Stored data entries
+--

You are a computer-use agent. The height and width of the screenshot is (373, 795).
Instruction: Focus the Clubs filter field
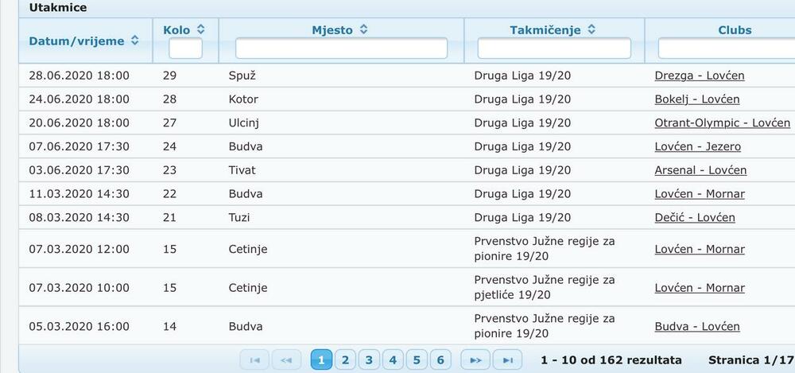tap(725, 49)
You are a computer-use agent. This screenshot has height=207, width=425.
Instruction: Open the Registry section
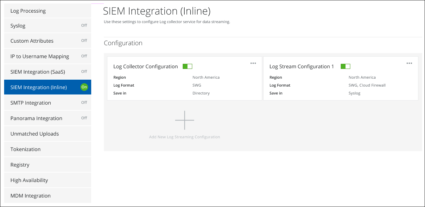click(x=20, y=165)
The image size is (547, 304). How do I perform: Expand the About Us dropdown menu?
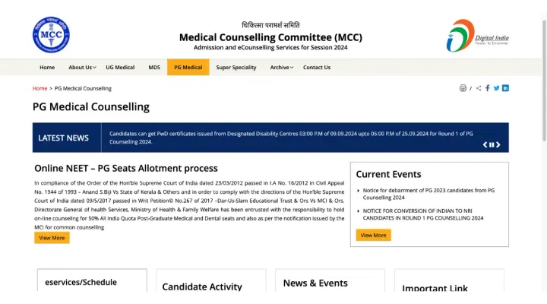pos(81,67)
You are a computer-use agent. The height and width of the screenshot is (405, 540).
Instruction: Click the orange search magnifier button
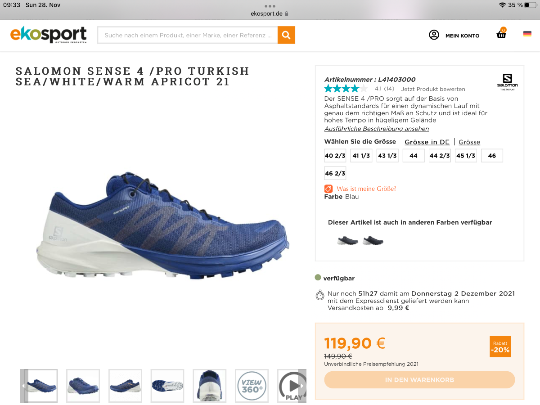pyautogui.click(x=286, y=35)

+--

■ **Task objective**
Copy these rows back word for word, leaving out the pictures.

■ **Exercise answer**
You are a computer-use agent. The height and width of the screenshot is (373, 795).
Instruction: Focus the Clubs filter field
tap(725, 49)
You are a computer-use agent. This screenshot has height=207, width=425.
Instruction: Open the Registry section
click(x=20, y=165)
The image size is (547, 304). How do I perform: Expand the About Us dropdown menu?
pos(81,67)
You are a computer-use agent. The height and width of the screenshot is (405, 540).
Instruction: Click the orange search magnifier button
pyautogui.click(x=286, y=35)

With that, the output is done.